Here are some of the main ones to get you started:

  • DJANGO_CLOUD_TASKS_ENDPOINT: The full base URL of your application (e.g., https://your-cool-app.com). This is crucial because Cloud Tasks, Scheduler, and Pub/Sub push subscriptions need to know the exact URL to send HTTP requests to trigger your tasks. It's often your Cloud Run service URL.

    • Default: "http://localhost:8080"
    • Example: DJANGO_CLOUD_TASKS_ENDPOINT = "https://myapp.com"
  • DJANGO_CLOUD_TASKS_APP_NAME: A unique name for your application or service. This is used to prefix and organize resources in GCP, such as Cloud Scheduler job names or Pub/Sub topic/subscription names, making it easier to manage them, especially if you have multiple applications in the same GCP project.

    • Default: None (reads from APP_NAME environment variable if set)
    • Example: DJANGO_CLOUD_TASKS_APP_NAME = "user-service"
  • DJANGO_CLOUD_TASKS_EAGER: If set to True, tasks will run synchronously (i.e., immediately in the same process) instead of being sent to Google Cloud. This is incredibly useful for local development and testing, as it bypasses the need for GCP setup and lets you debug tasks like regular function calls.

    • Default: False
    • Example: DJANGO_CLOUD_TASKS_EAGER = settings.DEBUG # (1)
  • DJANGO_CLOUD_TASKS_URL_NAME: The specific Django URL name (not path) within the included django_cloud_tasks.urls that is used as the endpoint for on-demand tasks triggered by Cloud Tasks and scheduled tasks triggered by Cloud Scheduler.

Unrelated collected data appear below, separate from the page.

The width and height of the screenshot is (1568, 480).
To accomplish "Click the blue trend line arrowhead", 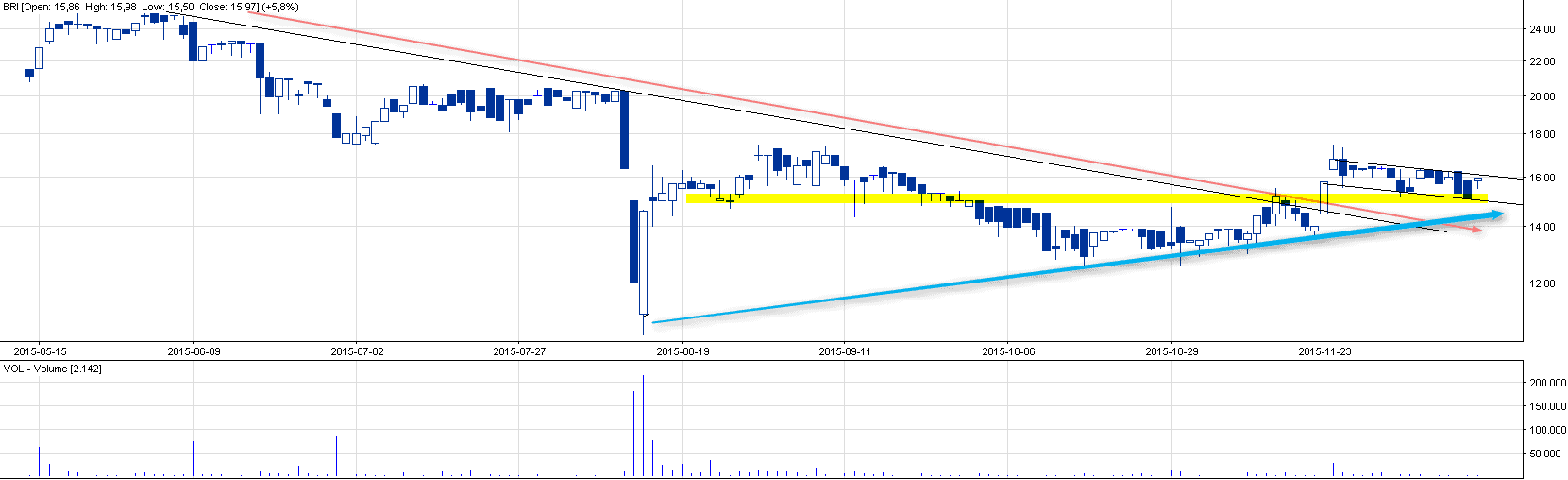I will pos(1496,215).
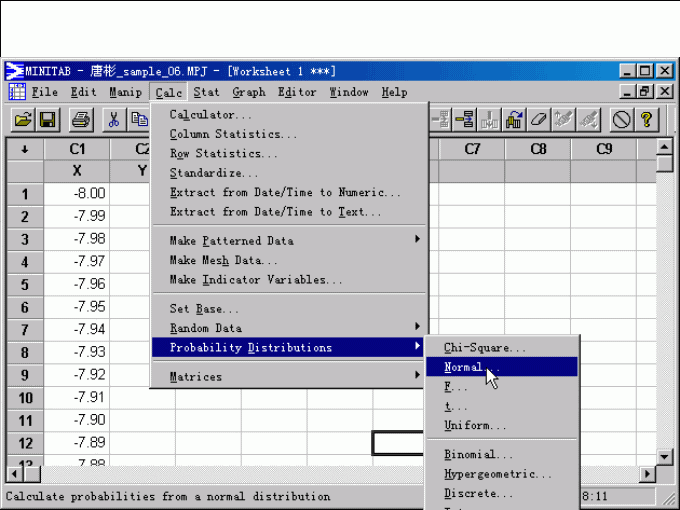Viewport: 680px width, 510px height.
Task: Click the horizontal scrollbar left arrow
Action: (x=15, y=474)
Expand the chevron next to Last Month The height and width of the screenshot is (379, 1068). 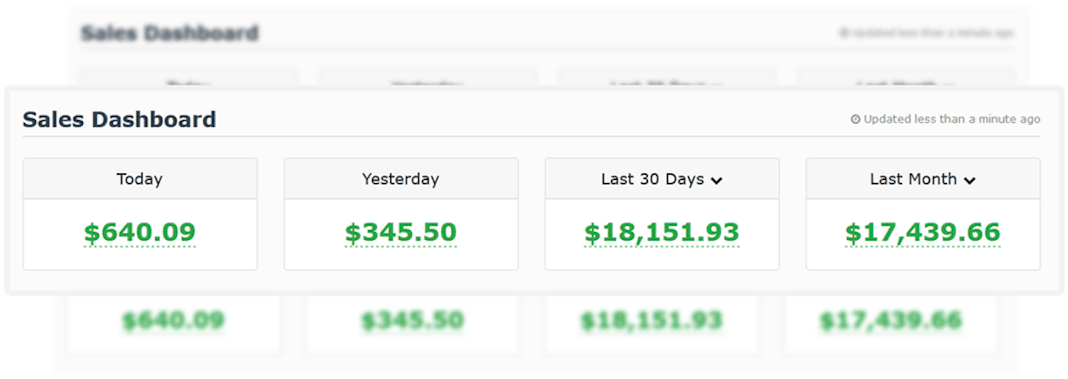point(970,181)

    • Default: "tasks-endpoint"
  • DJANGO_CLOUD_TASKS_DELIMITER: A string used to join parts of names, for example, when constructing default queue names, scheduler job names, or Pub/Sub topic/subscription names (e.g., my-app--my-task).

    • Default: "--"
  • Header Propagation: Settings related to header propagation are covered in detail in the "Header Propagation" section.

There are more settings for fine-tuning retries, Pub/Sub behavior, and specific service interactions. We'll touch upon many of these in the relevant sections. For a comprehensive list, you can always refer to the django_cloud_tasks.apps.DjangoCloudTasksAppConfig class.

With this foundational setup, you're ready to dive into defining and using the different types of tasks!